Pour les bénéficiaires

Pour obtenir des CEE en tant que particulier, il faut réaliser des travaux d'économie d'énergie éligibles dans son logement, notamment d'isolation ou en remplaçant ses équipements de chauffage. Ces travaux doivent être réalisés par un professionnel « RGE » (Reconnu Garant de l'Environnement).

Voici une liste d'actions, travaux et biens éligibles aux primes CEE :

-installation d'une chaudière biomasse (à base de bûches de bois, de copeaux de bois, de bois comprimé sous forme de granulés, de bois comprimé sous forme de briquettes ou de sciure de bois) ;

-installation d'un chauffe-eau solaire individuel ou collectif ;

-mise en place de robinets thermostatiques sur des radiateurs existants ;

-mise en place d’une fenêtre ou porte-fenêtre complète avec vitrage isolant ;

-isolation des combles, de toitures ou des murs ;

-installation d'une pompe à chaleur de type air/eau ou eau/eau ;

-rénovation d'ampleur d'une maison individuelle, d'un appartement ou d'un bâtiment résidentiel collectif ;

-raccordement d'un bâtiment résidentiel à un réseau de chaleur ou de froid ;

-installation d'un système de ventilation mécanique contrôlée (VMC) simple ou double flux.

Il est possible de demander des CEE en contactant un obligé qui propose alors une prime en échange des certificats générés par vos travaux.

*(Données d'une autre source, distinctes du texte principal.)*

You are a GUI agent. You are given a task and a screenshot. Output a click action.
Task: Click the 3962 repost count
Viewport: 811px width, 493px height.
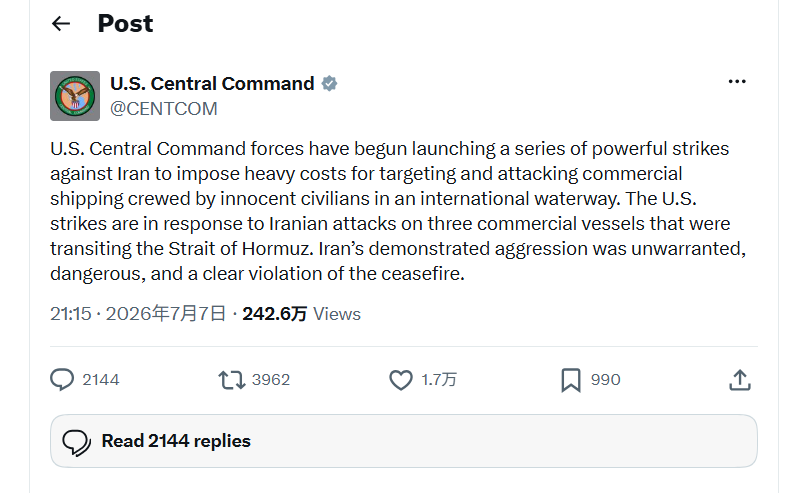click(x=271, y=380)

Tout le monde est éligible (à condition que le logement ait plus de deux ans), mais les montants des aides varient d'un fournisseur à l'autre(5). Il convient ainsi de se renseigner directement auprès de plusieurs fournisseurs.

Les particuliers peuvent cumuler ces aides avec d'autres dispositifs comme MaPrimeRénov'. Un système déclaratif a été mis en place pour l'obtention de CEE durant la 3e période d’obligation du dispositif  : les demandeurs doivent conserver des pièces justificatives durant 6 ans en cas de contrôle de la DGEC(6).

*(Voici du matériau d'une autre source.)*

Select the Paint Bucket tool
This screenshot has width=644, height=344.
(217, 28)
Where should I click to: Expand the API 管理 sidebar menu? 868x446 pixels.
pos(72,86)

Périodes précédentes et objectifs

Le dispositif des CEE est découpé en différentes périodes. C'est à la fin de chaque période que « les vendeurs d’énergie obligés doivent justifier de l’accomplissement de leurs obligations par la détention d’un montant de certificats équivalent à ces obligations », souligne le ministère de la Transition écologique.

Voici ci-après les différentes périodes du dispositif à date(7) :

-Période 1 de 2006 à 2010 : objectif d’économies pour les obligés de à 54 TWh cumac ;

-Période 2 de 2011 à 2014 : objectif d’économies pour les obligés de à 345 TWh (un seuil qui sera dépassé) ;

-Période 3 de 2015 à 2017 : objectif d’économies pour les obligés de 700 TWh cumac, dont 150 TWh cumac au bénéfice de ménages en situation de précarité énergétique ;

-Période 4 de 2018 à 2021 : cette période était initialement prévue de 2018 à fin 2020 avec un objectif d’économies pour les obligés de 1200 TWh cumac et de 400 TWh cumac supplémentaires au bénéfice de ménages en situation de précarité énergétique (soit 1 600 TWh cumac au total). Elle a été prolongée en 2021 (avec un objectif total de 2 133 TWh cumac dont 733 TWh en CEE précarité) ;

-Période 5 de 2022-2025 : objectif total de 2 500 TWh cumac d’économies d’énergie, dont 730 TWh cumac en CEE précarité.

Selon le ministère en charge de l’énergie, « 100 TWh cumac sont équivalents à la consommation énergétique résidentielle d’un million de Français pendant 15 ans ». Les travaux réalisés grâce aux CEE permettraient une réduction de 10 milliards d'euros par an de la facture énergétique des ménages, entreprises et organismes publics.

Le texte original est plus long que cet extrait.